Unapproved pens used to mark the surgery site were also a part of the problem; sometimes the mark was washed away during the patient preparation. Making certain that only approved indelible pens are used was therefore a simple but important intervention. The facilities also found that addressing documentation and verification issues in the preoperative and holding areas decreased defective cases that increase the risk for wrong-site surgery from a baseline of 52% to 19%. In turn, the incidence of cases containing more than one defect decreased by 72%.

“We found that in 39% of cases, errors were introduced that increased risk,” said president of the joint commission Mark Chassin, MD, MPP, MPH. “The biggest was inadequate information about the patient. Often, the information is taken by a staffer in the surgeon's office, who may have to deal with several hospitals and different protocols. Confusion can result. The solution is a carefully standardized way of collecting information.”

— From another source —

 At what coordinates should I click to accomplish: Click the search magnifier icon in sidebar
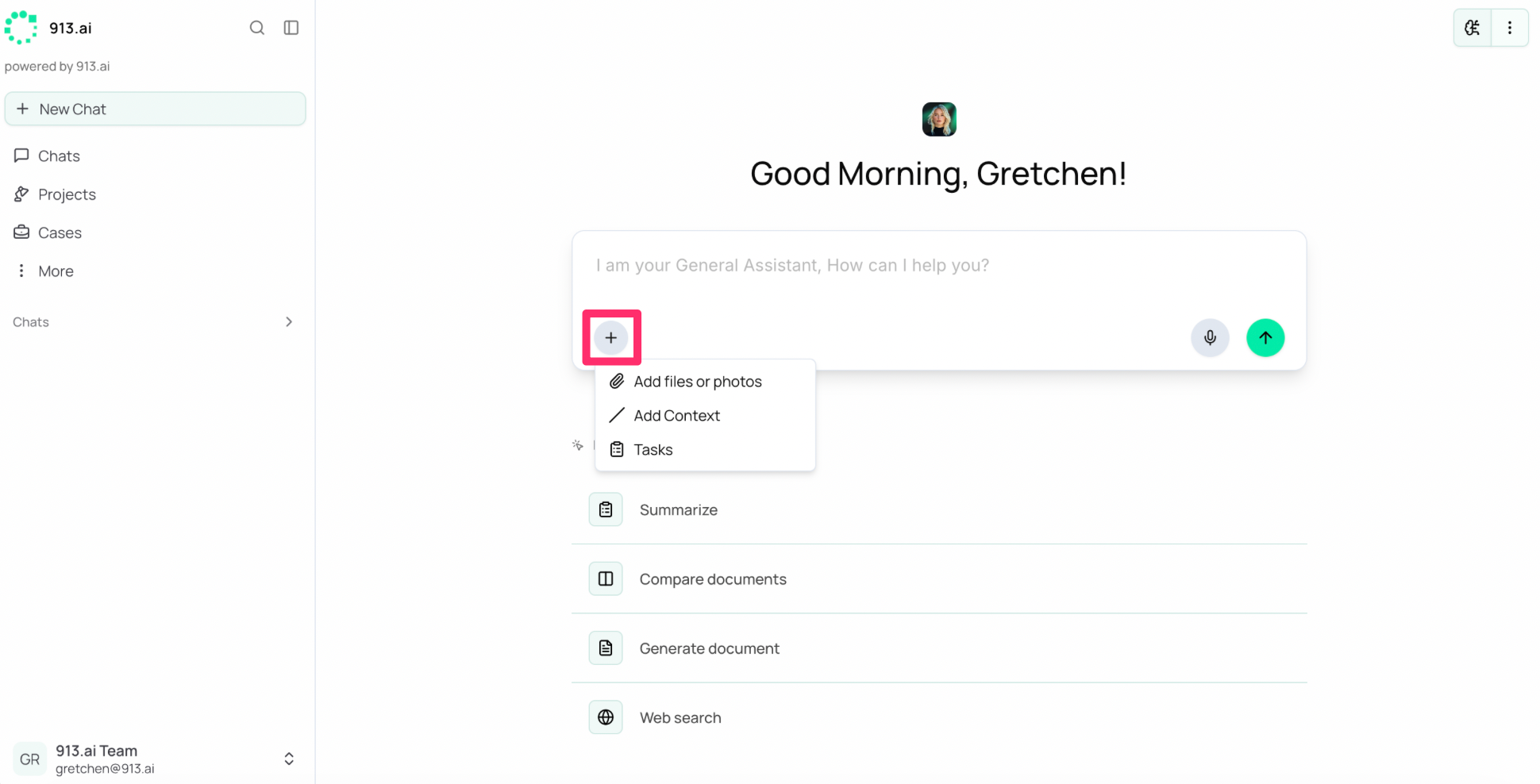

“The 8 hospitals identified where errors can creep into the process and took steps to correct them. All facilities and physicians who perform invasive procedures are at some degree of risk; the magnitude of this risk is often unknown or undefined,” added Dr. Chassin. “Providers who ignore this fact, or rely on the absence of such events in the past as a guarantee of future safety, do so at their peril. Unless an organization has taken a systematic approach to studying its own processes, it is flying blind.”